“And so with the sunshine and the great bursts of leaves growing on the trees, just as things grow in fast movies, I had that familiar conviction that life was beginning over again with the summer.”
(F. Scott Fitzgerald, The Great Gatsby)
I love that line “life was beginning over again with the summer..” I love it because I relate to it. I have always felt that I was most alive in the summers. I was born during one of the hottest ones in Mississippi, so that might be why. With this Summer coming to an end, I can’t really say though that I felt as if my life “started over” or anything. Maybe it is better to say that these last few months have been more focused on living and less focused on life ending. This is a bittersweet thing, but I have to welcome it.

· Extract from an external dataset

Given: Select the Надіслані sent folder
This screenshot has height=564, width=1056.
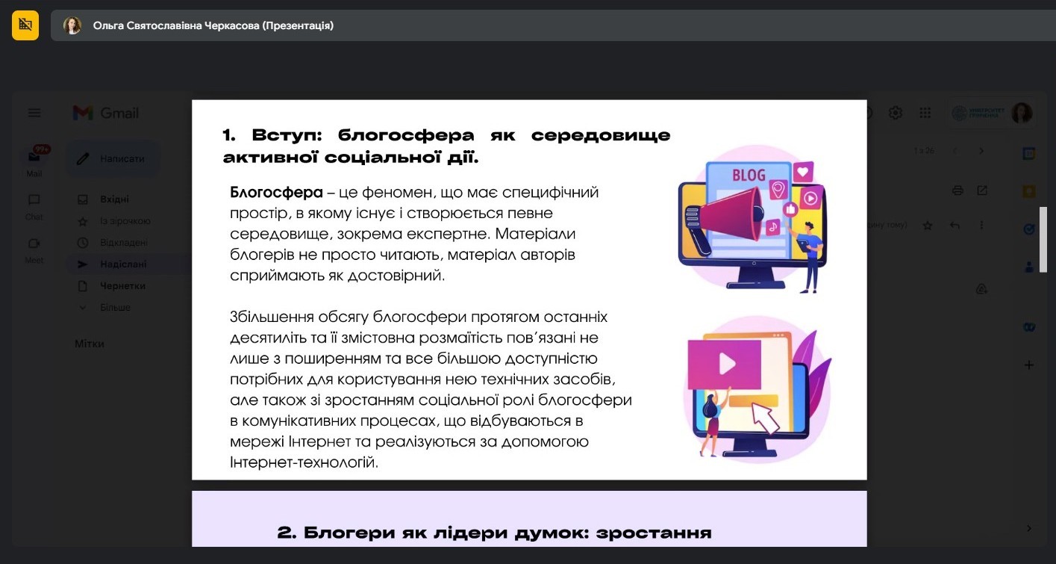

Fall is pretty much here. I am already making pot roasts, turning the air conditioner off, and ordering fall flavored coffees for my Keuring! The Harvest Moon has come and gone and when we wake up tommorrow it will officially be Fall. I am slightly bothered by how quickly time is moving, but I suppose that is what I love about the seasons. The excitement as each new one begins distracts from how quickly a year can go by.
So I am saying goodbye to a summer that was quiet but eventful. I was blessed with relaxing evenings with friends—old and new, precious time with family, and plenty of projects to keep my creative side going. I had a chance to heal my soul by the ocean, and later wake it up in the city. There was a lot of time to myself (which I have finally settled into), as well as many opportunities to remind myself that I am fortunate to have so many cool people in my life. There is a fullness that has come from this Summer, that while not starting over, has been a gift of renewal.